The men who are to realize this greatest sum of happiness must be such as can obtain complete happiness without diminishing the activity and happiness of others. The first great condition of the attainment of the end is, therefore, justice, and, as a supplement to this, negative and positive beneficence,—abstinence from diminishing the spheres of activity of others, and further, a positive increase of their pleasure. For man is sympathetic, and the sympathetic pleasures increase the sum total of happiness.

The exercise[38] of all the faculties in which happiness consists is not only man's right but also his duty. For the fact of pain, of punishment, proves that God intends and wills such exercise. But the exercise of all the faculties is freedom; all men have, therefore, a right to freedom of action. This principle, however, implies a limitation of man by men, whereby we arrive at the general proposition that every man may claim the fullest liberty to exercise his feelings compatible with the possession of a like liberty in every other man.

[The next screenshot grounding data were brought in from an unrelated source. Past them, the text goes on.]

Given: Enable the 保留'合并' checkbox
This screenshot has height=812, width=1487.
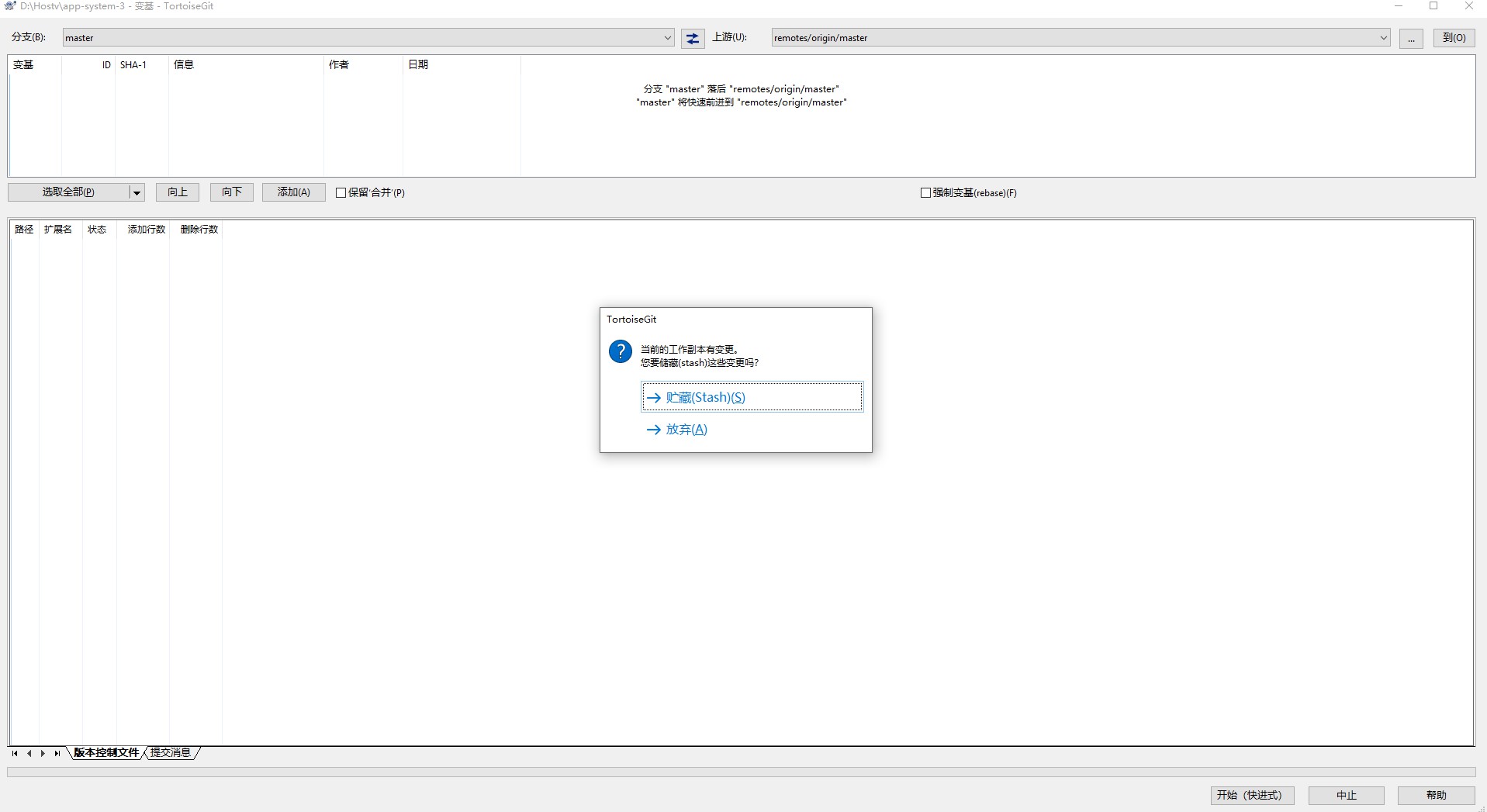Looking at the screenshot, I should (341, 193).
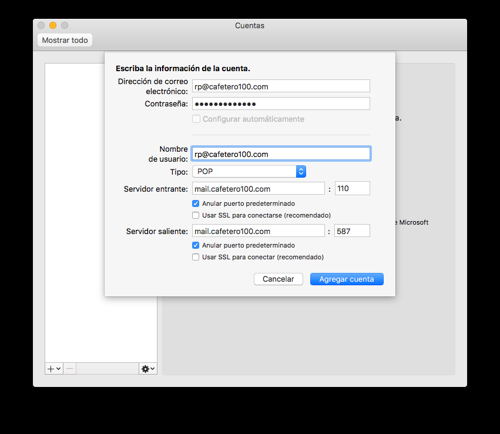Toggle incoming Anular puerto predeterminado checkbox
The image size is (500, 434).
tap(196, 203)
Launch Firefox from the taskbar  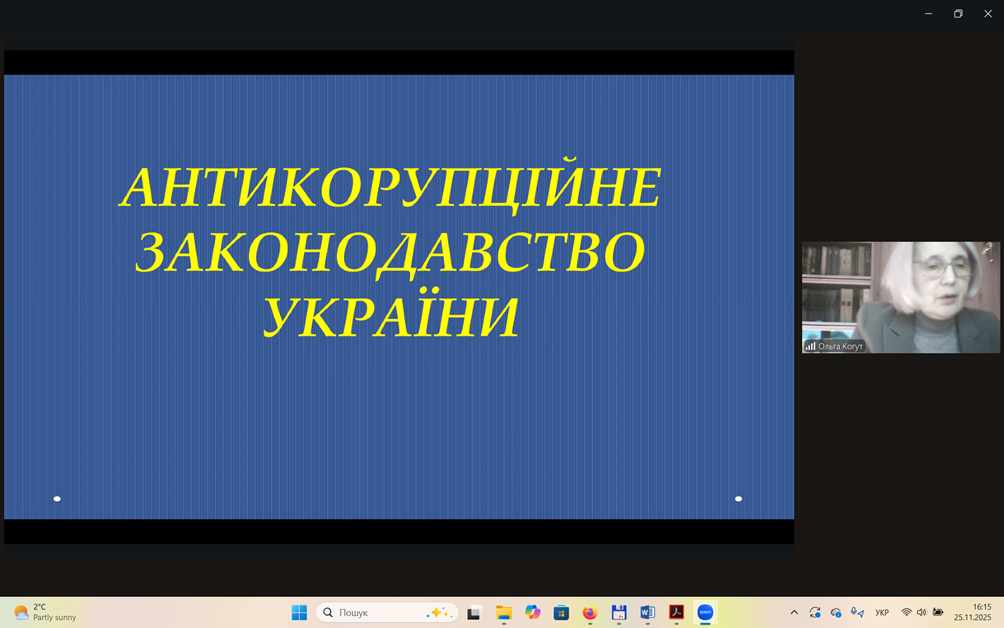[x=589, y=612]
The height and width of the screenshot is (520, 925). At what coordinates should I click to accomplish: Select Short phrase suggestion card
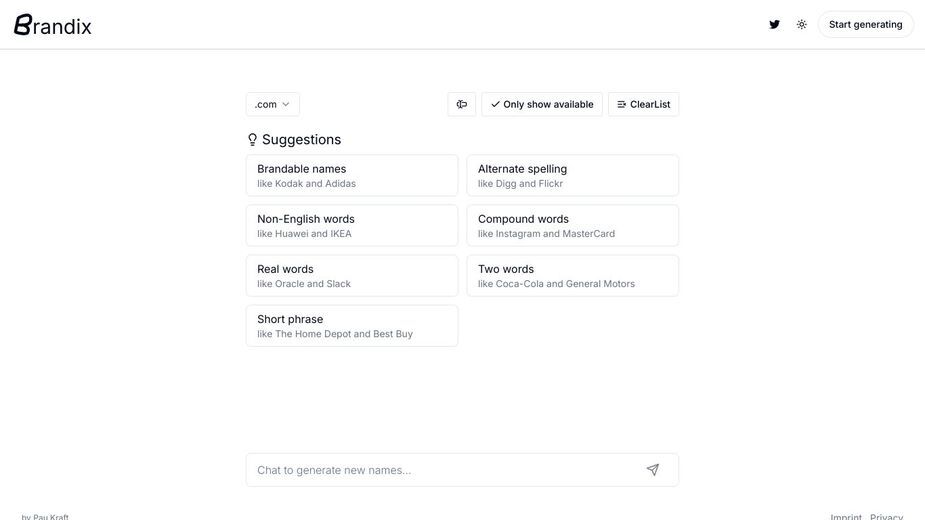pos(352,326)
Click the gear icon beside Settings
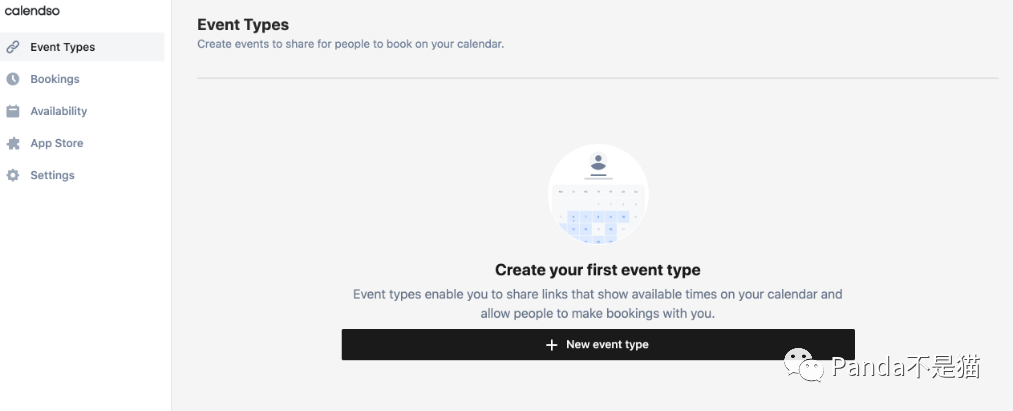Screen dimensions: 1013x411 13,175
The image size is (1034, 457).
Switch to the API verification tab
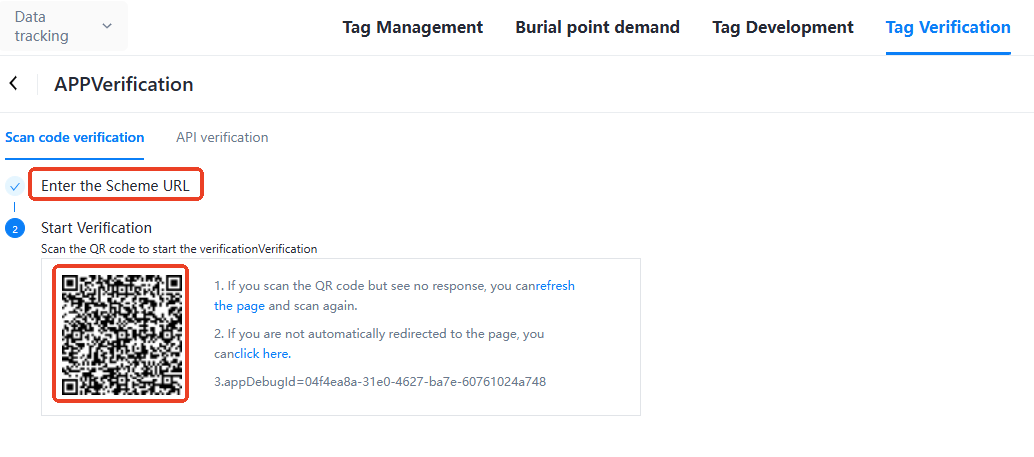(222, 137)

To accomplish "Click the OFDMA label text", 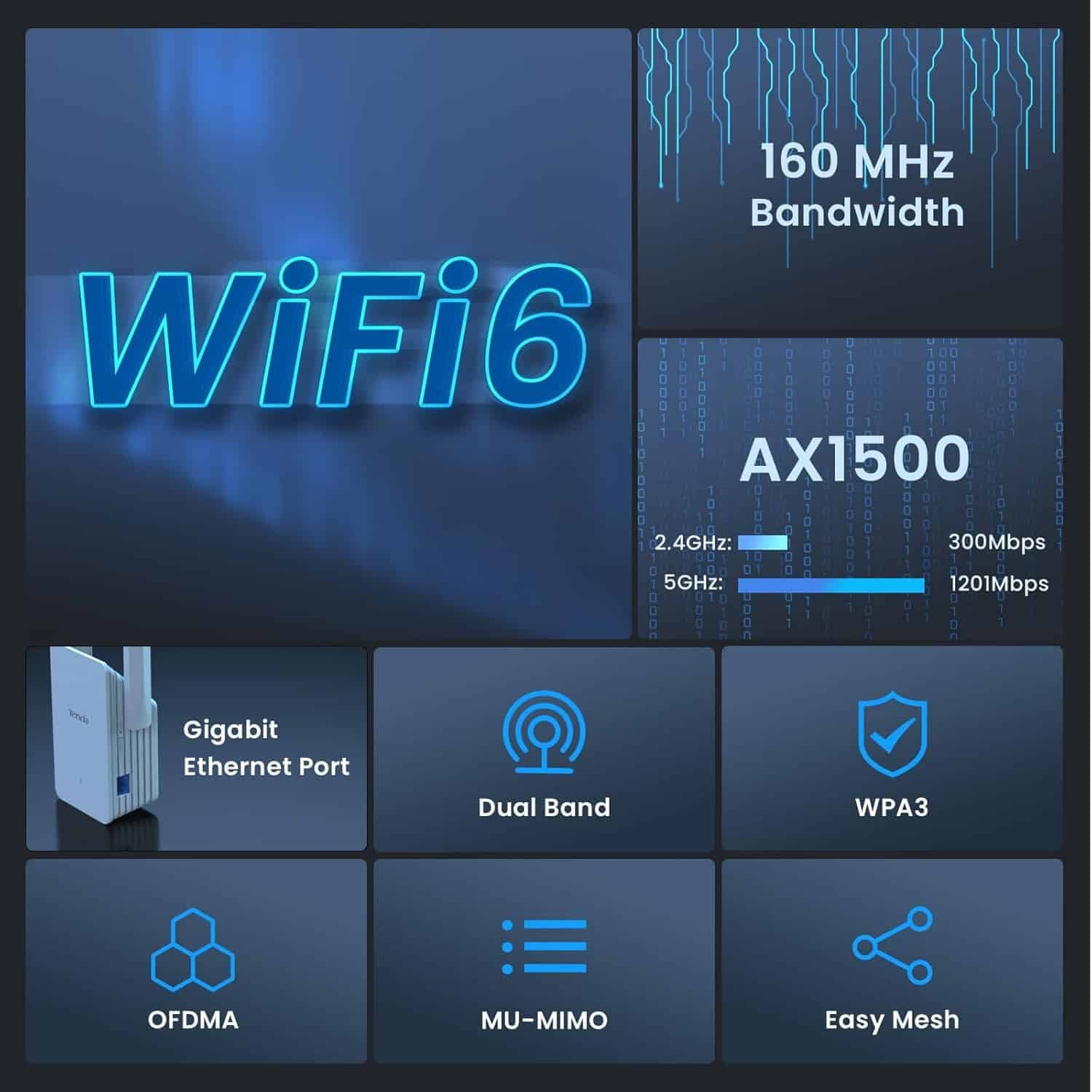I will [193, 1020].
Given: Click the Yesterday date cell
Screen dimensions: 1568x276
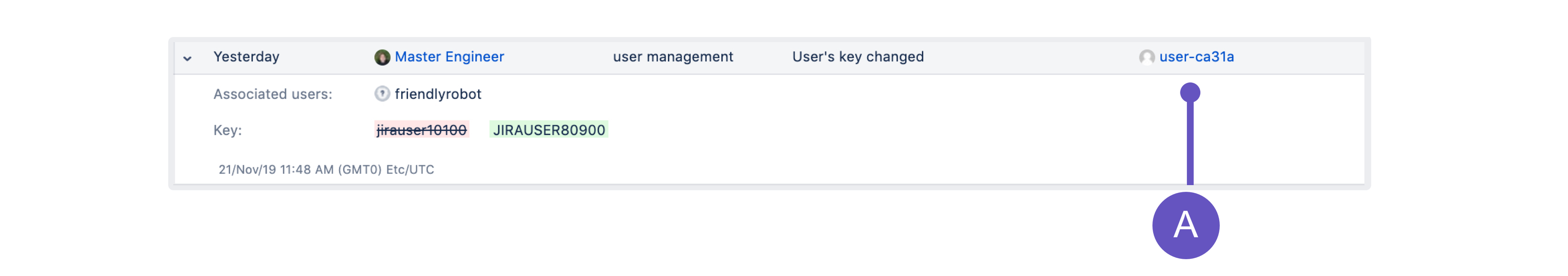Looking at the screenshot, I should pos(246,57).
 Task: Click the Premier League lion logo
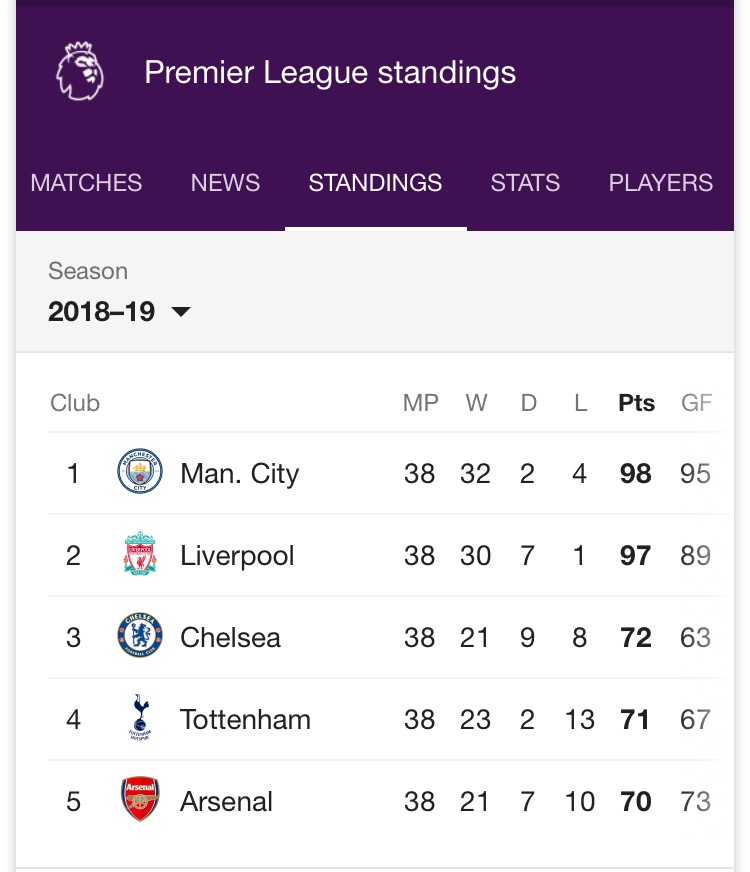(x=80, y=73)
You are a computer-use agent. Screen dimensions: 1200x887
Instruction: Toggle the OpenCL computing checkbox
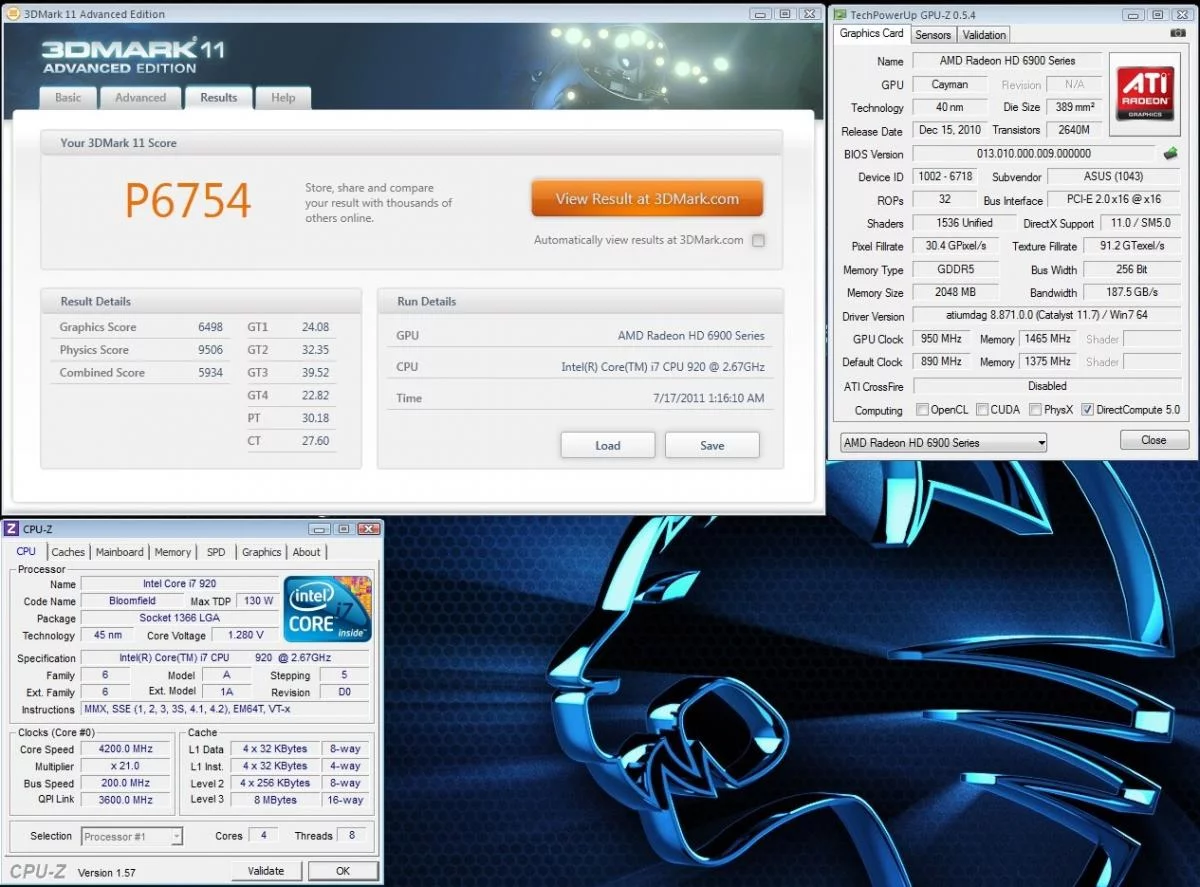pyautogui.click(x=922, y=410)
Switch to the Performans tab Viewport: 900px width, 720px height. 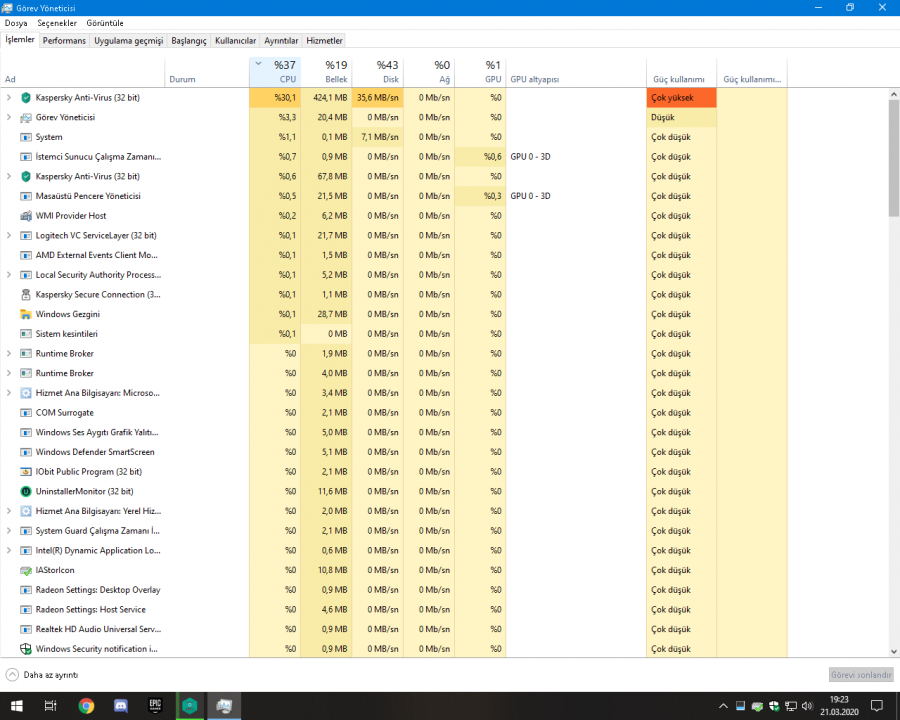coord(64,41)
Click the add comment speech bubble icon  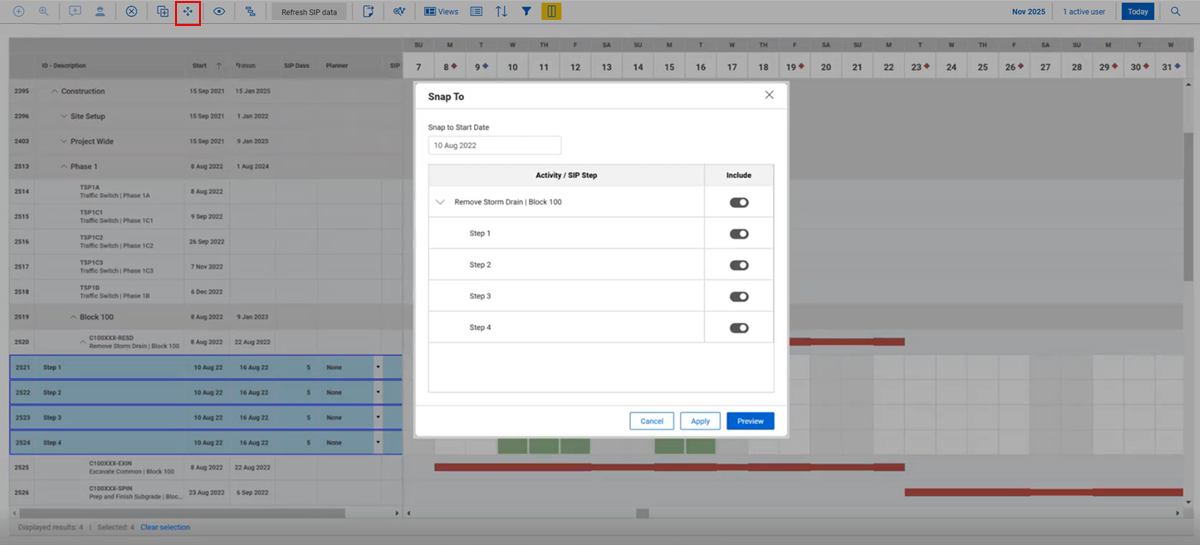[x=75, y=12]
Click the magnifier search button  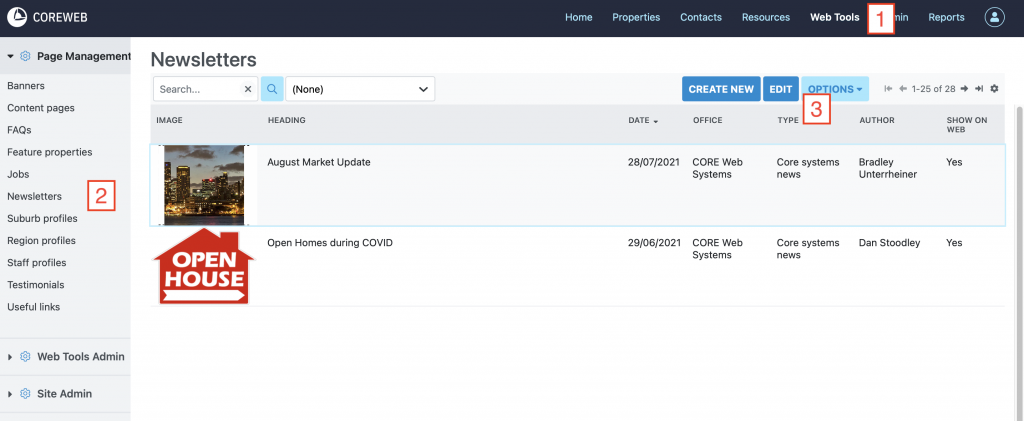coord(272,89)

In the progress of mankind, or adaptation, the conduct which hurts necessary feelings in others must inevitably undergo restraint and consequent limitation; conduct which hurts only their incidental feelings, as those of caste or prejudice, will not inevitably be restrained, but if it springs from necessary feelings, will, on the contrary, be continued at the expense of these incidental feelings and to their final suppression. Morality is not, therefore, to be interpreted as a refraining from the infliction of any pain whatever, for some sentiment must be wounded; and by much wounding it is gradually weakened. When men mutually behave in a way that offends some essential element in the nature of each, and all in turn have to bear the consequent suffering, there will arise a tendency to curb the desire that makes them so behave.